As Parliament races to clear the proposed sale of the government’s 15 percent stake in Safaricom to South Africa’s Vodacom Group, a mounting chorus of accountants, lawyers, opposition lawmakers and civil society organisations are sounding the alarm: Kenya could bleed up to Sh7 billion in dividends alone if the transaction closes at the wrong moment, and potentially up to Sh80 billion in long-term value if the deal is not restructured entirely.

The proposed divestiture, which would hand Vodacom a controlling 55 percent interest in the country’s most profitable company, is set to generate gross proceeds of Sh204.3 billion at a price of Sh34 per share.

When combined with a controversial upfront dividend payment of Sh40.2 billion that Vodafone Kenya is making to the Treasury for the right to collect future dividends on the government’s remaining 20 percent stake, total inflows are projected at Sh244.5 billion.

The Treasury has said the money will seed the National Infrastructure Fund and finance commercially viable projects in energy, transport and water.

On the surface, the numbers look impressive. Beneath the headline figures, however, a troubling web of timing risks, valuation questions and governance gaps is emerging that has sent shockwaves through Parliament and the professional bodies that advise it.

The Dividend Trap That Could Cost Kenya Sh7 Billion

At the very heart of the controversy lies a deceptively simple question: who gets paid when Safaricom declares its next dividend? Under basic stock market rules, dividends belong to whoever holds the shares at the time they are declared. That rule creates a dangerous overlap in the current timeline.

## MATERIAL PROVIDED
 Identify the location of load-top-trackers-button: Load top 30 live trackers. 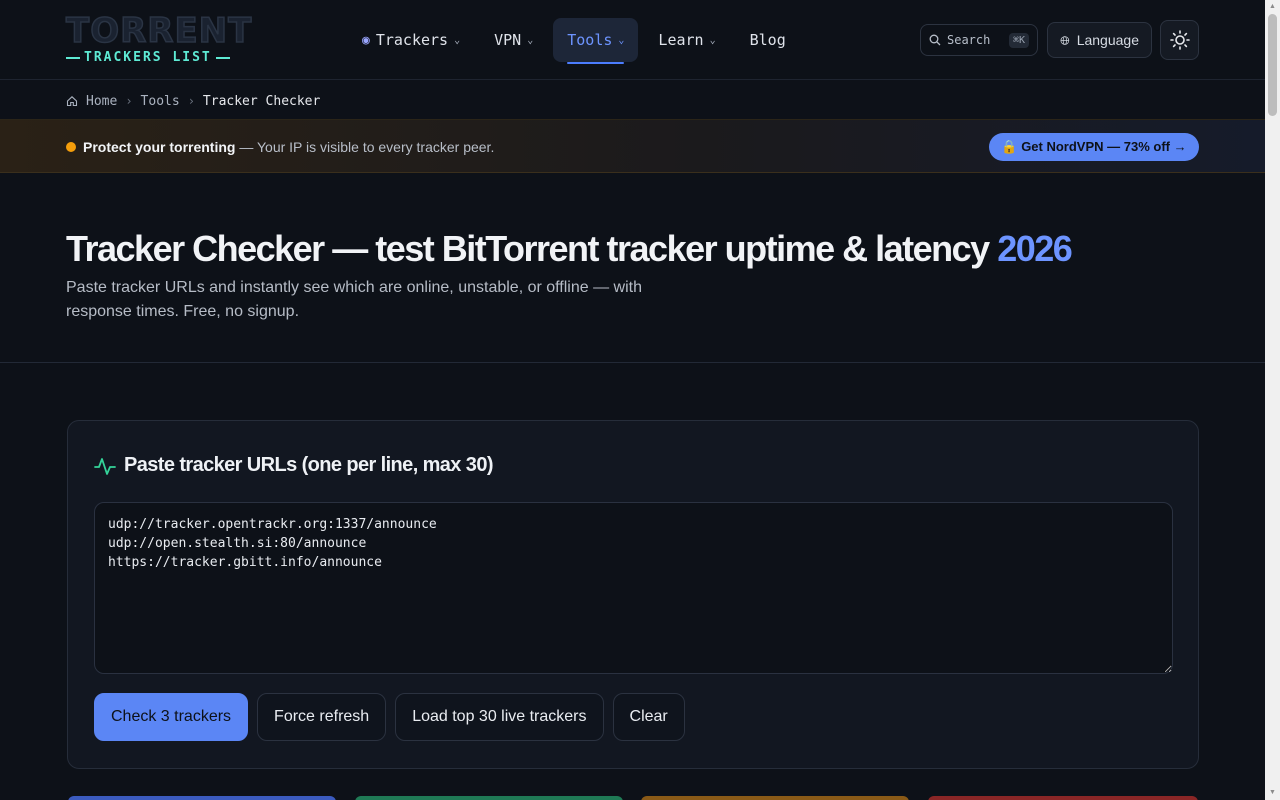
(500, 717).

## PROBLEM DESCRIPTION
Extend the article above about the proposed sale of the government's Safaricom stake to Vodacom, picking up after its final sentence.

## ANSWER TO THIS EXERCISE
The National Assembly has until approximately March 10 to conclude its review of the divestiture under Sessional Paper No. 3 of 2025.

That window lines up almost exactly with the period in which Safaricom is expected to announce its interim dividend for the financial year ending March 2026. In previous years, Safaricom has declared interim dividends in mid-February, with payments made around the end of March.

Safaricom CEO Peter Ndegwa, appearing before Parliament’s joint committee on Finance and Privatisation, acknowledged the fundamental mechanics plainly.

If dividends are declared after the transaction is completed, the new shareholder, in this case Vodacom, would be entitled to the payout.

He attempted to reassure lawmakers by pointing to what he called an “advance dividend clause” in the deal, arguing that the government would not lose out regardless of timing. MPs were not convinced.

Kinangop MP Thuku Kwenya challenged the explanation head on, telling the committee that the timing of the transaction was suspicious and that the public was paying close attention.

His arithmetic was blunt: if the sale goes through before Safaricom declares its interim dividend, the government stands to forfeit billions of shillings that would otherwise have flowed into the public purse. MPs have put the figure at approximately Sh7 billion.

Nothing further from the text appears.